▶ _Data shown_
++++++++

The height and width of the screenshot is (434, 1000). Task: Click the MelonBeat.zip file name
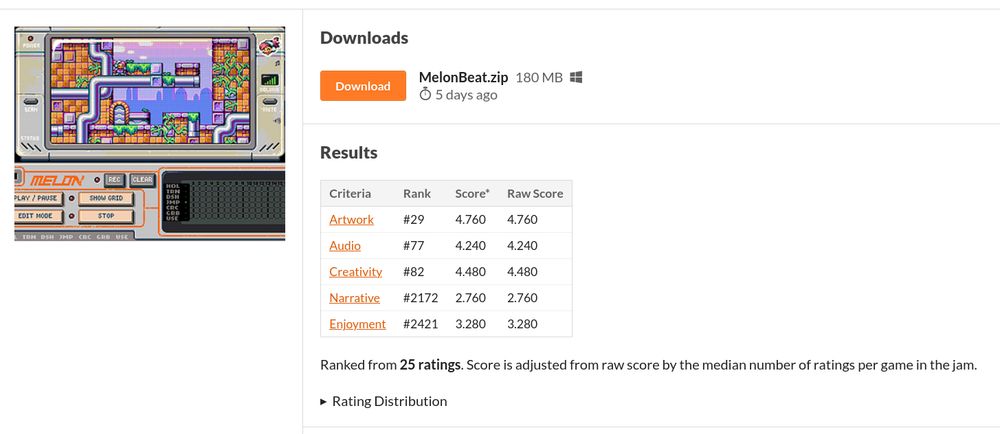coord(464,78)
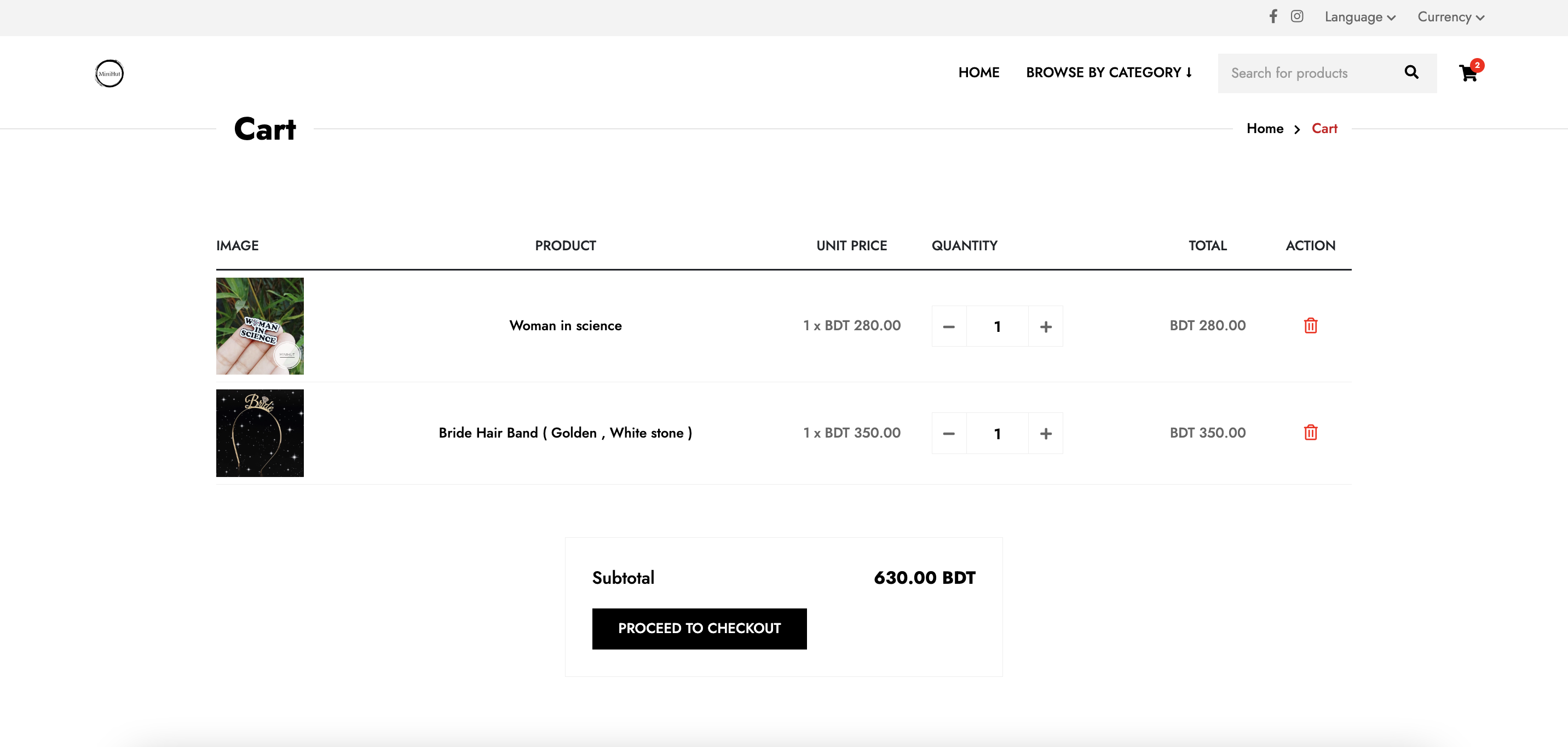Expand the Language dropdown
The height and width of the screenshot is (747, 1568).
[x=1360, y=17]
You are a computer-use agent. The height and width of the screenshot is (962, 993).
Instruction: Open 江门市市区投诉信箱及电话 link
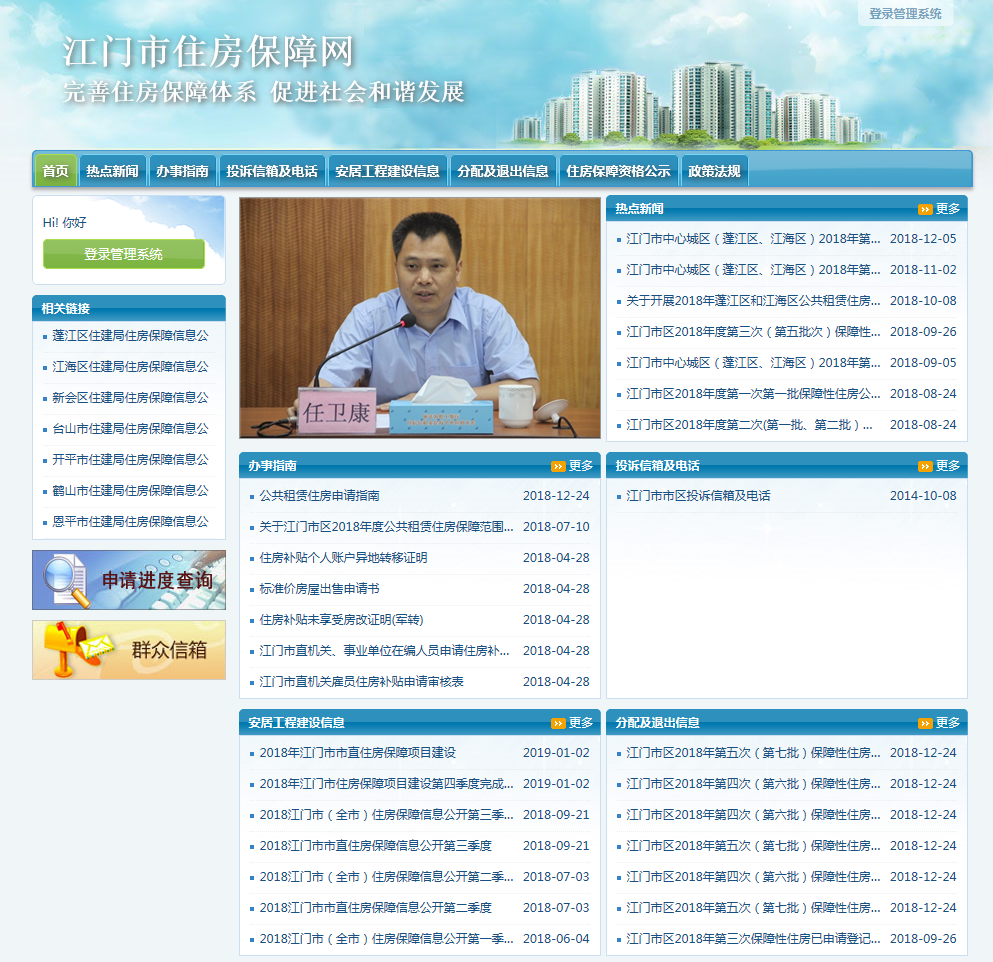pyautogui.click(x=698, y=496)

++++++++

Nothing but an exact copy of the data, without its images, should make up your answer.

▶ _Written response_
The height and width of the screenshot is (434, 1000). Task: Click the MelonBeat.zip file name
coord(464,78)
Expand the Language dropdown
The height and width of the screenshot is (747, 1568).
[x=1360, y=17]
You are a computer-use agent. The height and width of the screenshot is (962, 993).
Instruction: Open 江门市市区投诉信箱及电话 link
pyautogui.click(x=698, y=496)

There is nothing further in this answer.